• Manovra 2019: bonus giovani eccellenze

NF 1/2019 - Human Resources & Labour

I commi 706-717 della legge n. 145/2018 introducono un incentivo, in favore dei datori di lavoro privati, per l’assunzione a tempo indeterminato, nel corso del 2019, di soggetti titolari di laurea magistrale o di dottorato di ricerca ed aventi determinati requisiti.

Il c.d. “bonus giovani eccellenze” consiste nell’esonero dal versamento dei contributi previdenziali a carico del datore di lavoro, con esclusione dei premi e contributi INAIL, per un periodo massimo di 12 mesi, decorrenti dalla data di assunzione, nel limite massimo di 8.000 euro (per ogni rapporto di lavoro in oggetto).

Lo sgravio è cumulabile con altri incentivi all’assunzione di natura economica o contributiva, definiti su base nazionale e regionale, fermo restando il rispetto delle norme europee sugli aiuti in regime di de minimis.

Ambito soggettivo

Il bonus spetta per le assunzioni a tempo indeterminato di cittadini che rientrino in una delle seguenti fattispecie:

  • siano in possesso della laurea magistrale, ottenuta dal 1° gennaio 2018 al 30 giugno 2019 con una votazione pari a 110 e lode con una media ponderata di almeno 108/110, entro la durata legale del corso di studi e prima del compimento del 30° anno di età, in università (statali e non statali) legalmente riconosciute (ivi comprese quelle telematiche);
  • siano in possesso di un dottorato di ricerca, ottenuto dal 1° gennaio 2018 al 30 giugno 2019, prima del compimento del 34° anno di età, in università (statali e non statali) legalmente riconosciute.

Ambito oggettivo

Il bonus è riconosciuto per le assunzioni di lavoratori con qualunque profilo o mansione, con la sola esclusione del lavoro domestico. Gli sgravi sono ammessi anche per le assunzioni part-time, purché a tempo indeterminato, con proporzionale riduzione dell’importo del bonus.

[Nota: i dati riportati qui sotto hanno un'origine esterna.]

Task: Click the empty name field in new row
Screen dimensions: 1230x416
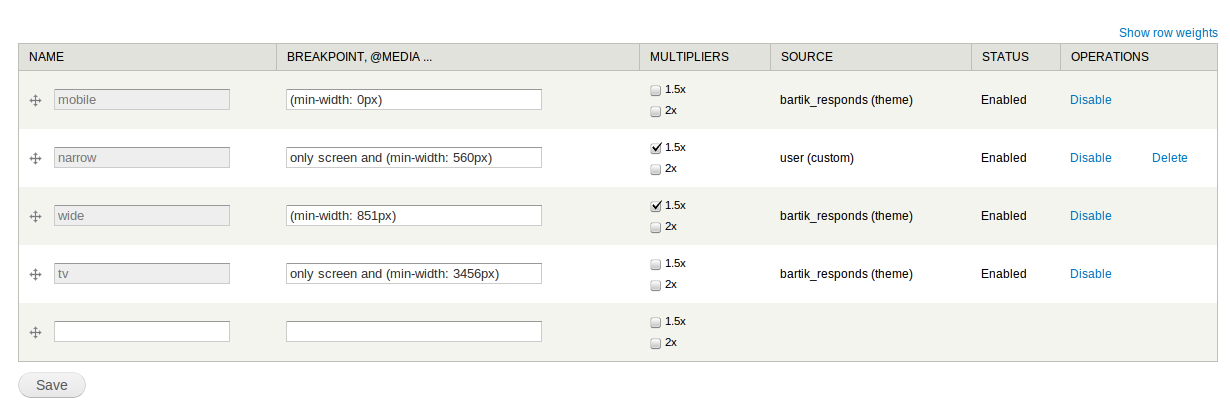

L’incentivo spetta anche per i casi di trasformazione, avvenuta nel corso del 2019, di un contratto a tempo determinato in indeterminato (fermo restando il possesso dei requisiti soggettivi summenzionati alla data della trasformazione).

Qualora un lavoratore assunto con l’agevolazione in commento sia nuovamente assunto a tempo indeterminato nel 2019 da un altro datore di lavoro, quest’ultimo potrà beneficiare dello sgravio per il periodo residuo.